Time Commitment: Contact Hours: A 2-hour seminar per week
Total Time Commitment: .
Prerequisites: Normally admission to the Postgraduate Diploma or honours in English or cultural studies.
Corequisites: .
Recommended Background Knowledge: .
Non Allowed Subjects: .
Core Participation Requirements: .
Subject Overview:

This subject asks students to consider the athletic/sportive body as a locus for evolving discourses and practices of race, aesthetics, ethics, gender, politics and consumption. Selected contemporary and historical sportspeople, and sporting events, will be analysed. Specific areas of interest may include fascism, Olympism, Cold War politics, gender, race, international relations, and the politics of consumption. Attention will be given to the manner in which the sporting image has been mediated by mass communications. This will include a consideration of journalism and literary writing, the early circulation of silent movies of major sporting events, the diffusion of images through contemporary global media and the contemporary cult of the sporting celebrity.

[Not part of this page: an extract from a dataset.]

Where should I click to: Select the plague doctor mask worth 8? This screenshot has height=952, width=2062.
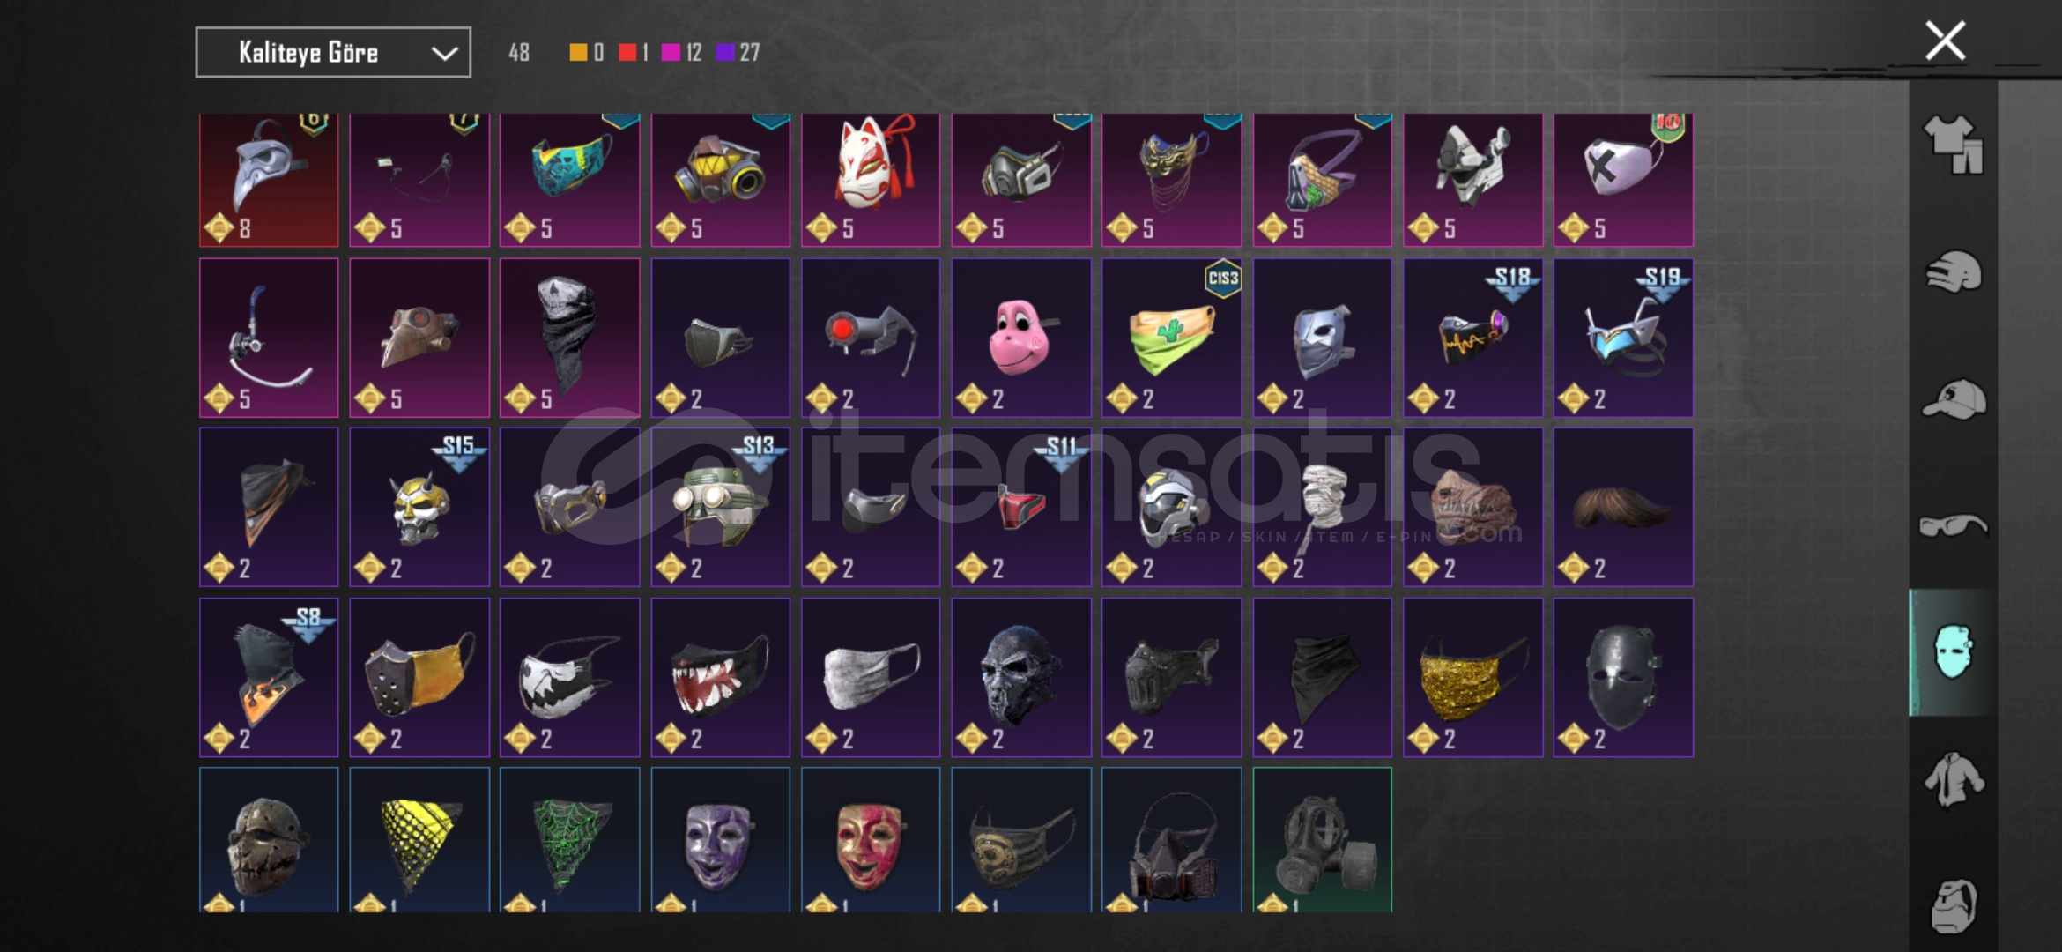(269, 180)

Perspectives and theorisations generated by sports practitioners, journalists, artists, scholars working in contemporary sports cultural studies and sports history will be utilised.

Assessment: Seminar participation and paper-presentation equivalent to 1000 words 10% (presented during the semester) and an essay of 4000 words 90% (due at the end of semester).
Prescribed Texts: A subject reader will be available from the University Bookshop.
Recommended Texts:


Breadth Options:

This subject is not available as a breadth subject.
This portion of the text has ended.